Lucille Lang Day features 11/21

11/21 Lucille Lang Day hosted by Bruce

Lucille Lang Day (http://lucillelangday.com) has published ten poetry collections and chapbooks, most recently Becoming an Ancestor and Dreaming of Sunflowers: Museum Poems, winner of the 2014 Blue Light Poetry Prize. She is also a co-editor of Red Indian Road West: Native American Poetry from California and the author of a children’s book, Chain Letter, and an award-winning memoir, Married at Fourteen: A True Story. The founder and director of a small press, Scarlet Tanager Books, she worked as a science writer and science educator for many years, including seventeen as director of the Children's Hospital Hall of Health, a museum formerly at the corner of Shattuck and Kittredge in downtown Berkeley. She is of Wampanoag, British, and Swiss/German descent.

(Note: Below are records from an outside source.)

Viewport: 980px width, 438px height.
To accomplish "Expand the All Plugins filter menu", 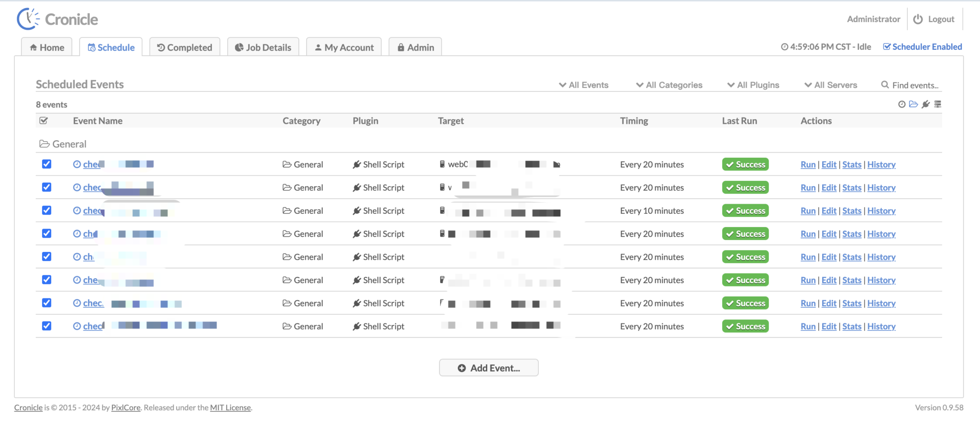I will click(x=753, y=85).
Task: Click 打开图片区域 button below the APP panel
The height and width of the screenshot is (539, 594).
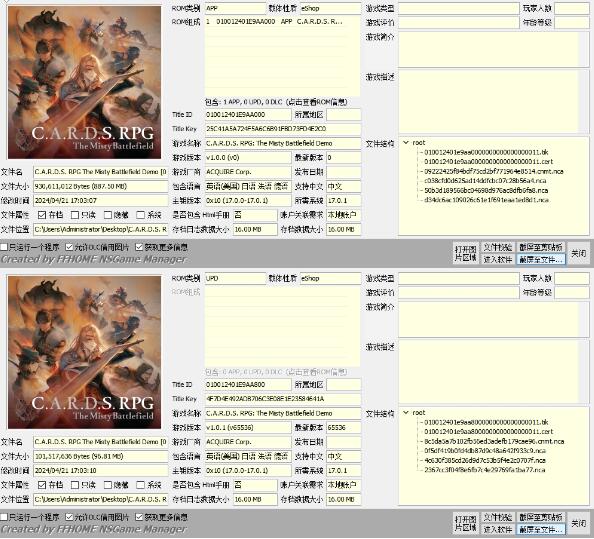Action: point(466,253)
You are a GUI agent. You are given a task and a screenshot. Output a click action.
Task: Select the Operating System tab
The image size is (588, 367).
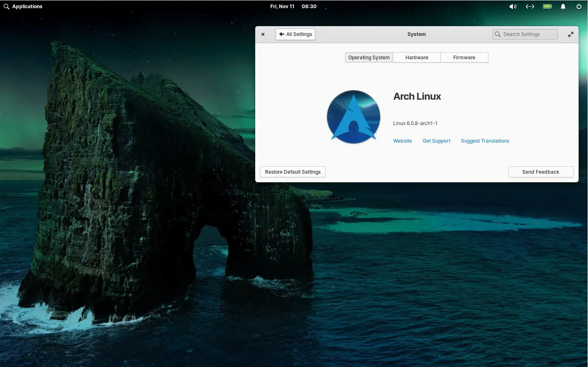(x=369, y=57)
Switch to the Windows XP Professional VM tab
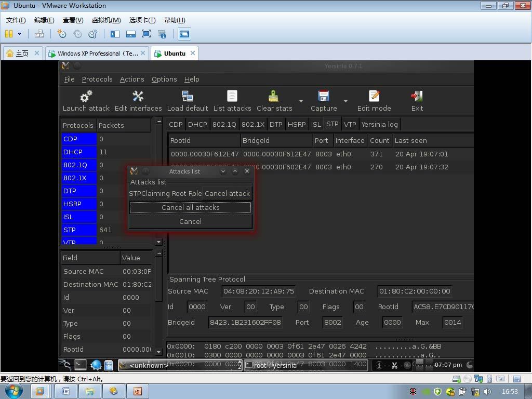 click(x=97, y=53)
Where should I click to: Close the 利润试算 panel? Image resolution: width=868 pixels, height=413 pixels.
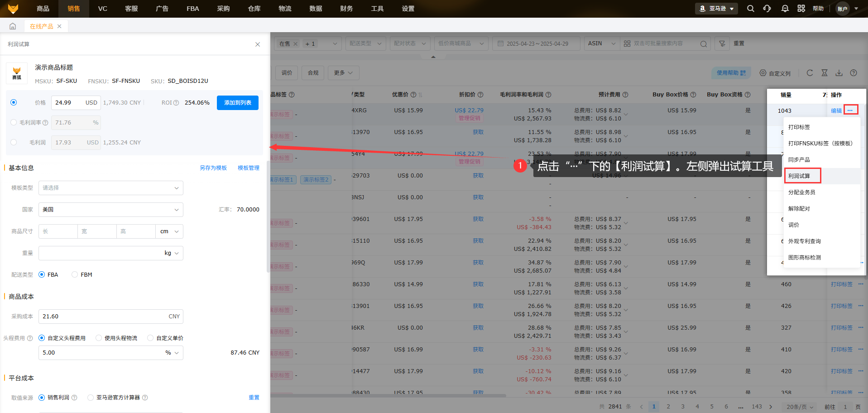pos(258,44)
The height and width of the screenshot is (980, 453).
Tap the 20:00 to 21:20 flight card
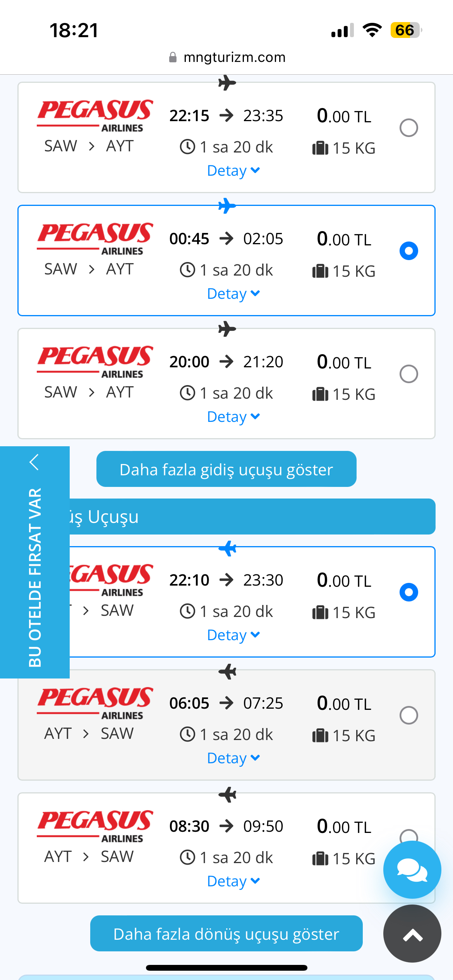[x=227, y=384]
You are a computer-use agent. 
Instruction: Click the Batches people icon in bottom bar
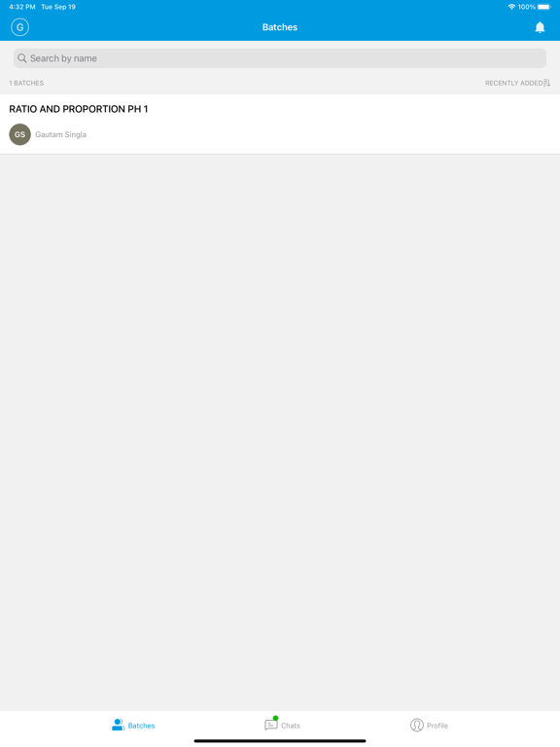coord(118,725)
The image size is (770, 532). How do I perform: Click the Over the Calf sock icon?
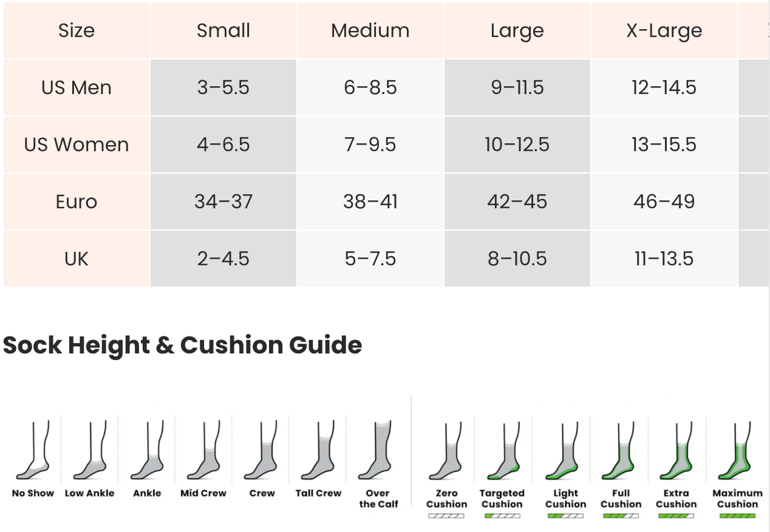tap(375, 450)
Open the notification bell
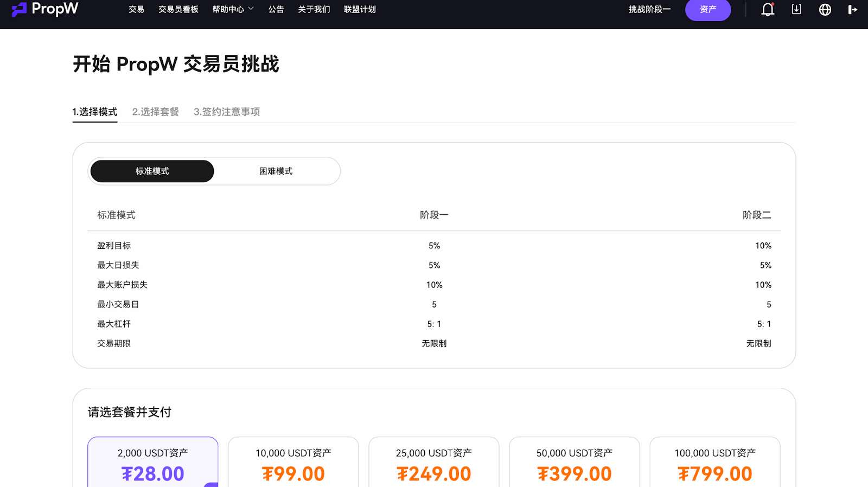 tap(767, 10)
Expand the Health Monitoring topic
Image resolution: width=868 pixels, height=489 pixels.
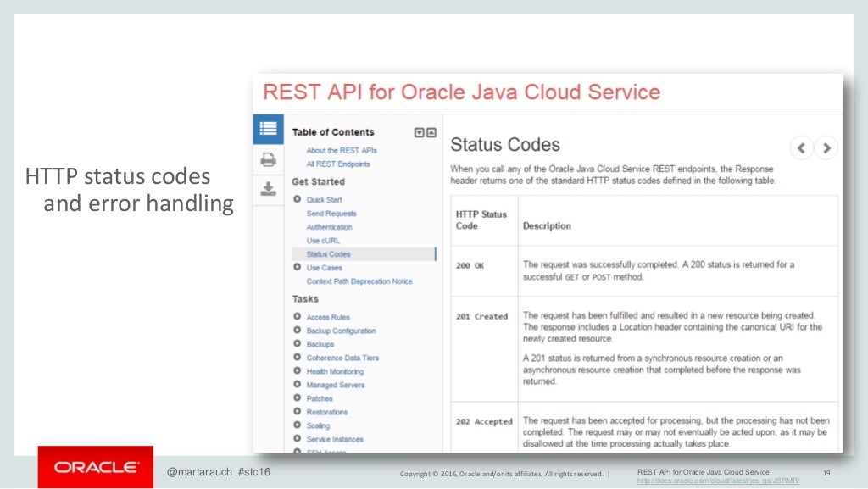click(x=298, y=371)
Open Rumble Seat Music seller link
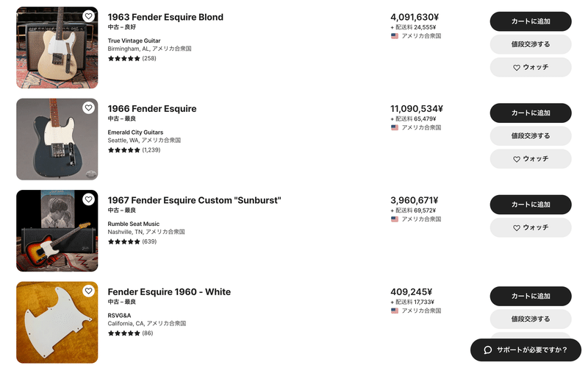Screen dimensions: 588x368 pos(134,224)
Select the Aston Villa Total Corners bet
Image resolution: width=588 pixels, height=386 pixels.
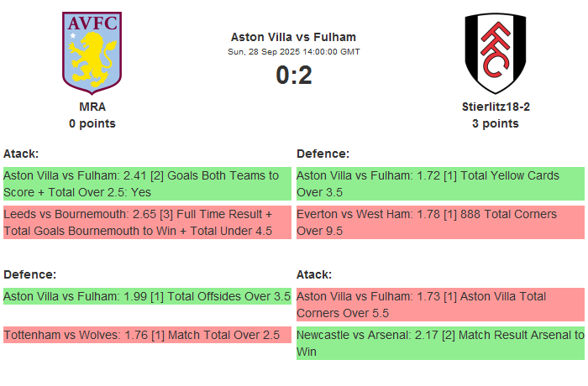coord(439,305)
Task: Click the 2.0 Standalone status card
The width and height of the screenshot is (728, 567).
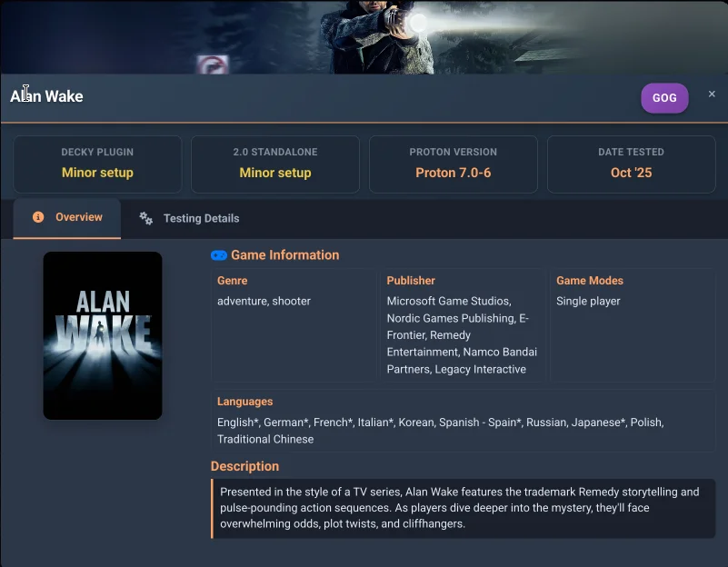Action: [274, 164]
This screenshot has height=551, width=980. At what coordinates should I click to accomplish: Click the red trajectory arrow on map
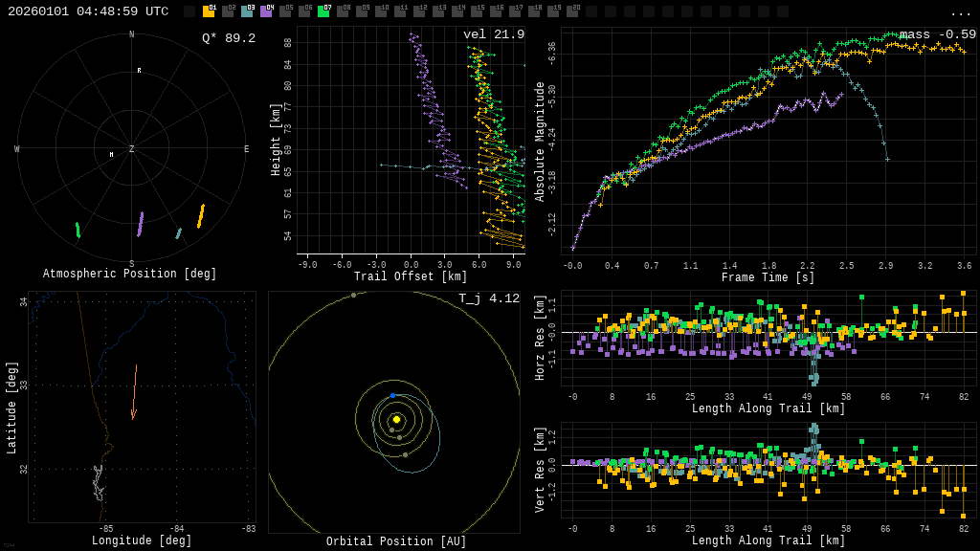point(134,392)
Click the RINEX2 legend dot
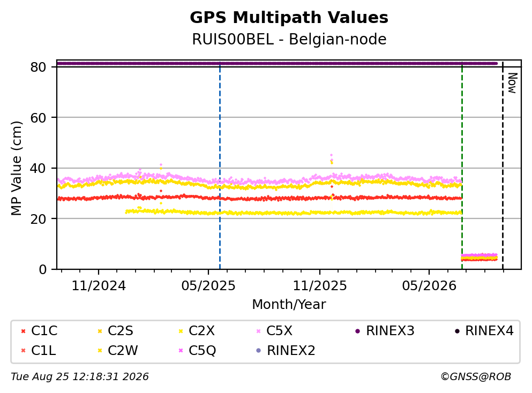Image resolution: width=532 pixels, height=393 pixels. (x=259, y=351)
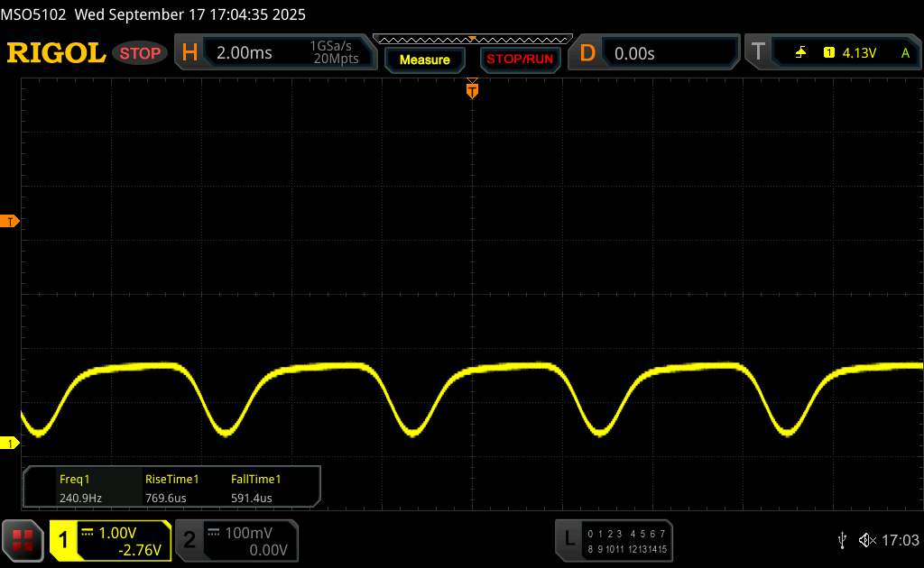This screenshot has width=924, height=568.
Task: Click the rising edge trigger icon
Action: click(800, 53)
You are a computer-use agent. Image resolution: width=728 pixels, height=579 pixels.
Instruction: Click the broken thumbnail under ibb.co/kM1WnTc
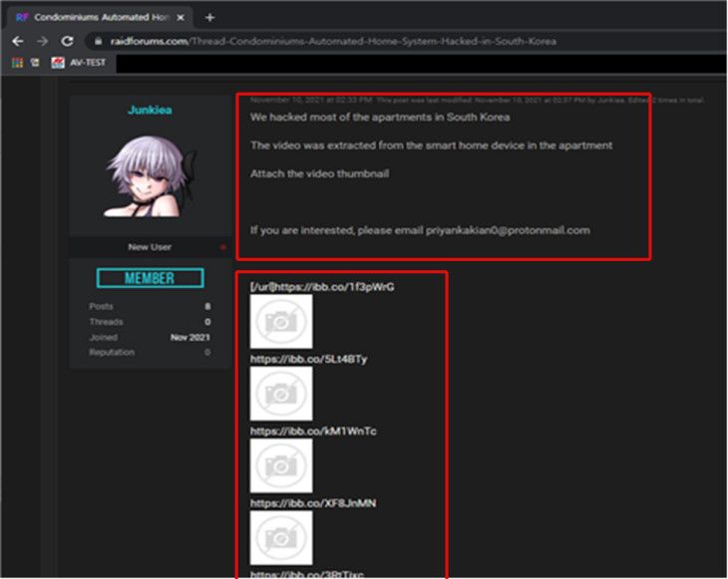281,465
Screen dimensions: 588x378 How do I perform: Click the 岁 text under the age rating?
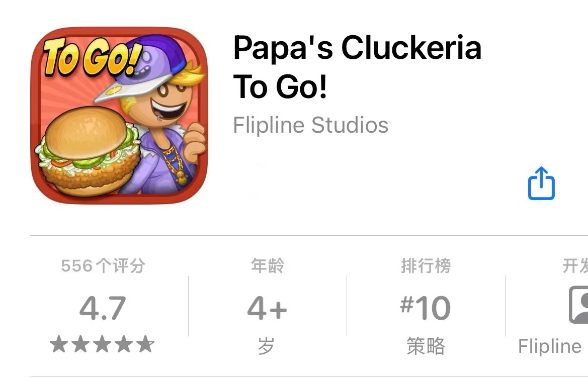tap(267, 345)
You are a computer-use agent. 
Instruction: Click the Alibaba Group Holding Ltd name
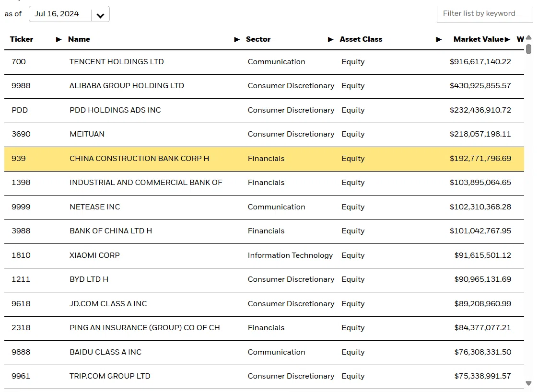pyautogui.click(x=127, y=86)
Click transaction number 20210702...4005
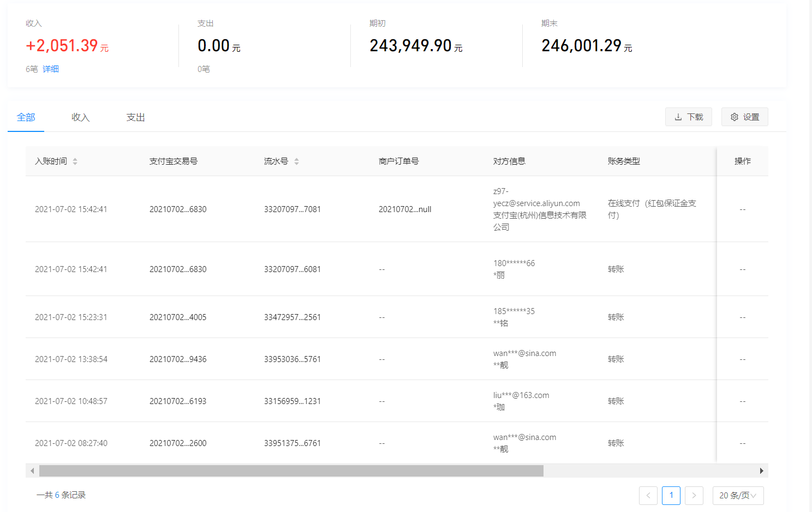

When I was four, my friend Diane
said her cousin Claire thought
she was the center of the universe
and everything existed just for her.
I was stunned. “I thought I was
the center of the universe,” I said,
my lip starting to quiver. “We all
start out thinking that,” Diane, age nine,
who’d taught me how to add and read,
explained as I burst into tears, scared
in a brand new way. Her mother said,
“She’s just a little girl. Don’t make
her cry,” but it was too late. Birds
were already singing for someone else,
maybe themselves. Even my parents
and my toys no longer belonged
only to me. The sun, moon
and stars trembled as they turned
away, leaving me alone, small
as a bit of broken shell on a beach,
helpless before the gathering waves.